BEGIN Source document
You can approach a group of women and say " hey guys", that is fine.

To a group of men," hey gals", and that is not fine.

"Hey guys" to a mixed group, why... You've now 'elevated' the women to men so everyone is ok with it.

It all implies that being a woman is somehow lesser. And so that is why I'm going to stick to everyone or folks.

Although I don't begrudge or ask anyone to change.



Your argument is dubious for two reasons:

1. You assume that “guys” is the male equivalent of “gals”. It’s not — the latter is much more strongly gendered. Your argument is circular, because you assume that “guys” is gendered as one of your axioms.

2. You are talking about “hey guys”, whereas I was talking about “you guys”. The whole point of my post was that you can’t understand the meaning of “you guys” simply by referencing the meaning of “guys”. They are completely different words, and their only relationship is historical, even though one is a substring of the other. Even if “hey guys” is mildly gendered (which I’m not sure of, but I’m at least willing to believe it’s possible), “you guys” absolutely isn’t, empirically.
END Source document
### Task requirements
Transcribe the exchange about "guys" from "To a group of" down to "anyone to change.". None of the rows is needed for this work.
BEGIN Data supplied
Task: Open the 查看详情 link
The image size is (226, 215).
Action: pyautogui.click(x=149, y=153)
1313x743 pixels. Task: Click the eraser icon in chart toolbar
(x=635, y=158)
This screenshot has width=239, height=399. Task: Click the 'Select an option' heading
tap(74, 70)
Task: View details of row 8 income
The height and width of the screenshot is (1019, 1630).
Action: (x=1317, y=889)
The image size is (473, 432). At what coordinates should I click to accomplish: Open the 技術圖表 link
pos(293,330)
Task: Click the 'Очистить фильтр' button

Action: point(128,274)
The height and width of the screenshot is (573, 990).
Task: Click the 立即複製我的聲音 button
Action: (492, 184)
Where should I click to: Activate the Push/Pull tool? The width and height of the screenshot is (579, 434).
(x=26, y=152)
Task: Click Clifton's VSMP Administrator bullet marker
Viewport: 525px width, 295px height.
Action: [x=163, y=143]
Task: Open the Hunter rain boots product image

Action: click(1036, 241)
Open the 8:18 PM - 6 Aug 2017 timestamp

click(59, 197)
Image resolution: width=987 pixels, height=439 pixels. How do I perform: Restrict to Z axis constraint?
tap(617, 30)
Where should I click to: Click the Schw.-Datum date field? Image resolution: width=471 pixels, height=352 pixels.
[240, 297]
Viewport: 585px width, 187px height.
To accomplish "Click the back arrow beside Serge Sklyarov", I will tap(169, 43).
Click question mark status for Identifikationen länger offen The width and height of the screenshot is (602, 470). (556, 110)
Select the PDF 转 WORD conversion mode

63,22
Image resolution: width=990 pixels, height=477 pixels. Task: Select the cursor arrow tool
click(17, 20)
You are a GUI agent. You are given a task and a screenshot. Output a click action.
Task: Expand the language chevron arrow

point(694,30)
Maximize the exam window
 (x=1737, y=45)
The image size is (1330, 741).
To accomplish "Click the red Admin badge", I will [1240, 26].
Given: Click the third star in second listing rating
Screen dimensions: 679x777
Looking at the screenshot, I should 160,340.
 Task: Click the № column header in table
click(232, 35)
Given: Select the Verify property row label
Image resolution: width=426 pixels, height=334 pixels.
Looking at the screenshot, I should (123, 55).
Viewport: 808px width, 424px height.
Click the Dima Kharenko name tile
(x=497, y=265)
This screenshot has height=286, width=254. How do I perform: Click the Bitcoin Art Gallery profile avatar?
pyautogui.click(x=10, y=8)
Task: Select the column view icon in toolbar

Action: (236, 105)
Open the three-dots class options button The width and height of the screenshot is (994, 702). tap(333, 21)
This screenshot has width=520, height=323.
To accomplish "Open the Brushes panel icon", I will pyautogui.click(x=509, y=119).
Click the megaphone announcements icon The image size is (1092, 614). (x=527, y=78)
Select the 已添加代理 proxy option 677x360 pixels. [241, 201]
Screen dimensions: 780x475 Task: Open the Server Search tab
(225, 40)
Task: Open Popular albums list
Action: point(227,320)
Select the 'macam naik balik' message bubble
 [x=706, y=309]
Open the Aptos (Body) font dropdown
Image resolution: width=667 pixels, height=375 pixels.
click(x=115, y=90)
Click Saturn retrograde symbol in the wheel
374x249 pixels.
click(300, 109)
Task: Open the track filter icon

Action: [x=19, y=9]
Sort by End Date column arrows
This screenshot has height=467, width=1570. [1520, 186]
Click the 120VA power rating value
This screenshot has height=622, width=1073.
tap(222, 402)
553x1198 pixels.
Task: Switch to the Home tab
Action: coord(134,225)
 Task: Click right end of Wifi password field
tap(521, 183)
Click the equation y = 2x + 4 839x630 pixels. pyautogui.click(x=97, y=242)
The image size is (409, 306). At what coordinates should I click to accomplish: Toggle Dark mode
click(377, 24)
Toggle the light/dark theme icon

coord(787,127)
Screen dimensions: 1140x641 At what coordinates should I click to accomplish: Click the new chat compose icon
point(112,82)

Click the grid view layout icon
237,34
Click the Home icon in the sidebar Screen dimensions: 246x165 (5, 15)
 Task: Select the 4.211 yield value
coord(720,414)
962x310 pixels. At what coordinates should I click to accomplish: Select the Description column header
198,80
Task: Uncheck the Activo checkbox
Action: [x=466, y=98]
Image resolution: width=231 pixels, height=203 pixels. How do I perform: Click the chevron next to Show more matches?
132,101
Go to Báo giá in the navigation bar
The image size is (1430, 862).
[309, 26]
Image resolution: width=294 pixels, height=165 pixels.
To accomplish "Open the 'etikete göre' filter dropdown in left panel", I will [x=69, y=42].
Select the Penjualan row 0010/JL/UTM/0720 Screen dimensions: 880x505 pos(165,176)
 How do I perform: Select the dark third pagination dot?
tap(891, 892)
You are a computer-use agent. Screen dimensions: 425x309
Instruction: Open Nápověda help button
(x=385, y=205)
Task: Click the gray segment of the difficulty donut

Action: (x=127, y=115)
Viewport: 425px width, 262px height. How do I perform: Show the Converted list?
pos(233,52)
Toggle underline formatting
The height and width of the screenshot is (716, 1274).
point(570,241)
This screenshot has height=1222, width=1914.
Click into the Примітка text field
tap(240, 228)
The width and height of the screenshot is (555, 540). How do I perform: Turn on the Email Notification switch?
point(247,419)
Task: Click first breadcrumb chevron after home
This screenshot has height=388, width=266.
END Data supplied
### Response to this task
To a group of men," hey gals", and that is not fine.

"Hey guys" to a mixed group, why... You've now 'elevated' the women to men so everyone is ok with it.

It all implies that being a woman is somehow lesser. And so that is why I'm going to stick to everyone or folks.

Although I don't begrudge or ask anyone to change.